§ **Task instructions**: Copy, exactly and without additions, every line in the records below from the one holding "Buy Now (150, 925)" through the one holding "Sports Embroidery Designs (196, 2264)", both ends included.

-- Data for the task follows --

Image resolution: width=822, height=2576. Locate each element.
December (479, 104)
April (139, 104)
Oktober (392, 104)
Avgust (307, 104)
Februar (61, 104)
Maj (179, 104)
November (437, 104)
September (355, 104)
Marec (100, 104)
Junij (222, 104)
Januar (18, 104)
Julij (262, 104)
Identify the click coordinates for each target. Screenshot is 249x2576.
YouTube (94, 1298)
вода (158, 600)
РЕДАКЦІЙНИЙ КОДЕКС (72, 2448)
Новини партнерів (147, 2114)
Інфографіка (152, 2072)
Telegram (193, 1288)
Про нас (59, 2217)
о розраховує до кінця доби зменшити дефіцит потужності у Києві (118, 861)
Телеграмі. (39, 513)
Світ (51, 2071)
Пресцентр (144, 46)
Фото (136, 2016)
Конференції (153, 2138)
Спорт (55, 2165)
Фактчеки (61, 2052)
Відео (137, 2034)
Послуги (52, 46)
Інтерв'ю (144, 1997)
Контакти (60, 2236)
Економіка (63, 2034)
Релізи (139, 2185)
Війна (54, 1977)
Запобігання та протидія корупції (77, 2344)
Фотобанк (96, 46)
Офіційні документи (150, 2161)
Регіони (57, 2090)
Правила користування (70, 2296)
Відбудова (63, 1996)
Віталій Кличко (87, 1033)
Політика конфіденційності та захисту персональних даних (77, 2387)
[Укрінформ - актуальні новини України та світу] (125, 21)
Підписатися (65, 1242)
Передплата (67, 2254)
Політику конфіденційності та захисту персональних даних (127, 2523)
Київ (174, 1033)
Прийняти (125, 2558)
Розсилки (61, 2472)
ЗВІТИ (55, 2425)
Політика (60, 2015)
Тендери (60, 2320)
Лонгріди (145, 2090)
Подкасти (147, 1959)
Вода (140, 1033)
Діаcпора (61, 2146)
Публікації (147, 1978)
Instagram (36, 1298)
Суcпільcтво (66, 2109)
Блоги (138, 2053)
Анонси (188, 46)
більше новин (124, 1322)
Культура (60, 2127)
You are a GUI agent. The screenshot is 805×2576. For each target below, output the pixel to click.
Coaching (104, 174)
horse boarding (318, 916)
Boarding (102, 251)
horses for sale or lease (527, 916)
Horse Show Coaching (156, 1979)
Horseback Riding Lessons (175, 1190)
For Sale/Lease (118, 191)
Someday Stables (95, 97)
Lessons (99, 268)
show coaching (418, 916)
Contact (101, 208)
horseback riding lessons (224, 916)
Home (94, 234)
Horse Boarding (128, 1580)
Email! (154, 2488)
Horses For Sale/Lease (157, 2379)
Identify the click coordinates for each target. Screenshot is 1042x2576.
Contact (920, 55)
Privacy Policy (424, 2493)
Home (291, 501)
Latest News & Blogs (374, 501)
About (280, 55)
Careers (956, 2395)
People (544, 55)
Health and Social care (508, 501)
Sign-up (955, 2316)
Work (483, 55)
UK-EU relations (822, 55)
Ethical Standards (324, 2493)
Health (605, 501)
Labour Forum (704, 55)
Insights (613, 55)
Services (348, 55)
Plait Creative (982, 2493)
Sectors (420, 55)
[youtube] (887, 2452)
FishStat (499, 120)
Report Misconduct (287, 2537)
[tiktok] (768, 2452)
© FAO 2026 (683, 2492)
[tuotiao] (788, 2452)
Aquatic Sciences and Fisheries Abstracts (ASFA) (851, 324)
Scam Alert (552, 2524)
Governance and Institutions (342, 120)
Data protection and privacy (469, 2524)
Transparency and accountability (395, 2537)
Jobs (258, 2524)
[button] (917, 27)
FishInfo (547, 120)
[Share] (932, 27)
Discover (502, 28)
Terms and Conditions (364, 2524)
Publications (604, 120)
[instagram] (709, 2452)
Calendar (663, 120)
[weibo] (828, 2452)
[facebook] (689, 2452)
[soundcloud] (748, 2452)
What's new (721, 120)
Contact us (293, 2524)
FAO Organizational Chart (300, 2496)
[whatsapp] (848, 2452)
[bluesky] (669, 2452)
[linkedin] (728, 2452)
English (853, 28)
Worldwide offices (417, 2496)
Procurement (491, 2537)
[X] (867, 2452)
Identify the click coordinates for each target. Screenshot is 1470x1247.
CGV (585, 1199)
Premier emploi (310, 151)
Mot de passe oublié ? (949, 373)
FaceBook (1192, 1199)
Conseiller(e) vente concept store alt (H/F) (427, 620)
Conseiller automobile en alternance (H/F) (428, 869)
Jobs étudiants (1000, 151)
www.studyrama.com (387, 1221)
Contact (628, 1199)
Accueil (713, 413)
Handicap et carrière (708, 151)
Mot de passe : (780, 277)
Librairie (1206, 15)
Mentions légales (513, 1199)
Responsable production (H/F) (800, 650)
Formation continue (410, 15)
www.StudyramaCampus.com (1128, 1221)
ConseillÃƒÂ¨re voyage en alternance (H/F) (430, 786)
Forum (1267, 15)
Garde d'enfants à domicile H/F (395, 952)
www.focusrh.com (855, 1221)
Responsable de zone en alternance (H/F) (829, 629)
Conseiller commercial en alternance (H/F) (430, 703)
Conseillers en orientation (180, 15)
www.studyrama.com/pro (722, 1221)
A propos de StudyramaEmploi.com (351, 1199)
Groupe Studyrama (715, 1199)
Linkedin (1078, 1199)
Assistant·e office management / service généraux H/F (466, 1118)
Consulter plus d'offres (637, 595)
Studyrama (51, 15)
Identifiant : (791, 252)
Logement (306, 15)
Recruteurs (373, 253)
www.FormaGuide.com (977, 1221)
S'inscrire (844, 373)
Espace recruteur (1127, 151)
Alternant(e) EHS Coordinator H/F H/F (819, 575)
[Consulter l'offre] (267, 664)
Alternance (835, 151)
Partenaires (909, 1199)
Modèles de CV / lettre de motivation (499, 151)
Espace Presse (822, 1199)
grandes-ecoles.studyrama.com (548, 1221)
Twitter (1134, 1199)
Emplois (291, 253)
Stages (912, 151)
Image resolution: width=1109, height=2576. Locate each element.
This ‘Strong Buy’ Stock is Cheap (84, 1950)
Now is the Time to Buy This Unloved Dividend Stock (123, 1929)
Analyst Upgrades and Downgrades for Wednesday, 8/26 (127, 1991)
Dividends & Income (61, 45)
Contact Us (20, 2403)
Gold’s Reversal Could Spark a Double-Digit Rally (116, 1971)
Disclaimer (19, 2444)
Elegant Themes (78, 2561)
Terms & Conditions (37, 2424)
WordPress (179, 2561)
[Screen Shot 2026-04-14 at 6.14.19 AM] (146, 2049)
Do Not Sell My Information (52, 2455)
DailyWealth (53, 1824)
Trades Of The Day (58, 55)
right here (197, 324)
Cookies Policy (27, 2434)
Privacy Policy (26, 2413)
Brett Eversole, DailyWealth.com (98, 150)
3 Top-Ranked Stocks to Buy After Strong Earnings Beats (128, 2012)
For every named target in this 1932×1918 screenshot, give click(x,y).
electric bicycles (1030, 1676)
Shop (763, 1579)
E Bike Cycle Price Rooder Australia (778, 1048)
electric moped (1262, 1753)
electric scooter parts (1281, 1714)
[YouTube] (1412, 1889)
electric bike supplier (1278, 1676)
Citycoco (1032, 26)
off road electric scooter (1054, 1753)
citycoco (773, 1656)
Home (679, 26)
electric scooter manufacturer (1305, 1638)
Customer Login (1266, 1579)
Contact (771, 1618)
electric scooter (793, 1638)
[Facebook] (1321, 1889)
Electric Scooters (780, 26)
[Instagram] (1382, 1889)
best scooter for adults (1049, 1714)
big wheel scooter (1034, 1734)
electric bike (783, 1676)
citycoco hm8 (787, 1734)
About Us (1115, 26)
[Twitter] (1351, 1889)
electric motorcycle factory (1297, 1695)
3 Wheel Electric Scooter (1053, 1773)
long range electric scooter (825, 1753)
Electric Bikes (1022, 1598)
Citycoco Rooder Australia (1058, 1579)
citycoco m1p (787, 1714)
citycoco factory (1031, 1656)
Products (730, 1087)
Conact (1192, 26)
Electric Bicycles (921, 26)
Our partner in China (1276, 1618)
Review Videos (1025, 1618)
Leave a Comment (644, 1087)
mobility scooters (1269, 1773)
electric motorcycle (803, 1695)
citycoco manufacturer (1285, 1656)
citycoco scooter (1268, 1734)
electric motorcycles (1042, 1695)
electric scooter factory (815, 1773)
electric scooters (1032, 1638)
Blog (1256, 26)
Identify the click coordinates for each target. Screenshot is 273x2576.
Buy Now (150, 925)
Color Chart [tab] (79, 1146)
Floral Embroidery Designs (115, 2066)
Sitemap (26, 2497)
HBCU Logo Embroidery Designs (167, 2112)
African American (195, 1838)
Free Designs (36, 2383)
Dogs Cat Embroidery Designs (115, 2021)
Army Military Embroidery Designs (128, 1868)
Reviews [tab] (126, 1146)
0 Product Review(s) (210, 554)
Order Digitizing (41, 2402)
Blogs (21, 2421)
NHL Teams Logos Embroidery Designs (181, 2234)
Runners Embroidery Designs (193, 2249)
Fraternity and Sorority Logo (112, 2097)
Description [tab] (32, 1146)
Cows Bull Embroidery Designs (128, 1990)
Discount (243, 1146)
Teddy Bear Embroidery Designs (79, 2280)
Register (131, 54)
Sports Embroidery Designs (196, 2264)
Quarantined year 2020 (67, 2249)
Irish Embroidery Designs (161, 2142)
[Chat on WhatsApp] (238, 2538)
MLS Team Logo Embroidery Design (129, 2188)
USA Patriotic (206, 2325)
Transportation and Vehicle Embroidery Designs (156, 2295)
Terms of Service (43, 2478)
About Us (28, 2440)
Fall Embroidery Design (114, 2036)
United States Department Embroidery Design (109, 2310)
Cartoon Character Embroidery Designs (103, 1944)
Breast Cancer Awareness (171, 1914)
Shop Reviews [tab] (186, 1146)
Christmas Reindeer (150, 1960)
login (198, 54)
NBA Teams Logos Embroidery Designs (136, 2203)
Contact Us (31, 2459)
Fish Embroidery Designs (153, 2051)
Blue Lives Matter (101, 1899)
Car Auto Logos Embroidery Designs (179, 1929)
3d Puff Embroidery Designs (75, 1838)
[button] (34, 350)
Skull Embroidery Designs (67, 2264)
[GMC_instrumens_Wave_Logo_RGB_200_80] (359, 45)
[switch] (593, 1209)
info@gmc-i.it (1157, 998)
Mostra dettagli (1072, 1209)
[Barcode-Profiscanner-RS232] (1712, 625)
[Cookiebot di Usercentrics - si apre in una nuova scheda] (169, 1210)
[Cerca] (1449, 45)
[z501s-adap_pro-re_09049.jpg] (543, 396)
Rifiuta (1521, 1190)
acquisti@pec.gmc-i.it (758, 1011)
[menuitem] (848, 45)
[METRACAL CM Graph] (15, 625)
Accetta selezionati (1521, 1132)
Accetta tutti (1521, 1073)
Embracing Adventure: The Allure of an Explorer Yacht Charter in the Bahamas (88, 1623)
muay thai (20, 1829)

-- Data for the task concluded --

§ **Solved exercise**:
Buy Now (150, 925)
Color Chart [tab] (79, 1146)
Floral Embroidery Designs (115, 2066)
Sitemap (26, 2497)
HBCU Logo Embroidery Designs (167, 2112)
African American (195, 1838)
Free Designs (36, 2383)
Dogs Cat Embroidery Designs (115, 2021)
Army Military Embroidery Designs (128, 1868)
Reviews [tab] (126, 1146)
0 Product Review(s) (210, 554)
Order Digitizing (41, 2402)
Blogs (21, 2421)
NHL Teams Logos Embroidery Designs (181, 2234)
Runners Embroidery Designs (193, 2249)
Fraternity and Sorority Logo (112, 2097)
Description [tab] (32, 1146)
Cows Bull Embroidery Designs (128, 1990)
Discount (243, 1146)
Teddy Bear Embroidery Designs (79, 2280)
Register (131, 54)
Sports Embroidery Designs (196, 2264)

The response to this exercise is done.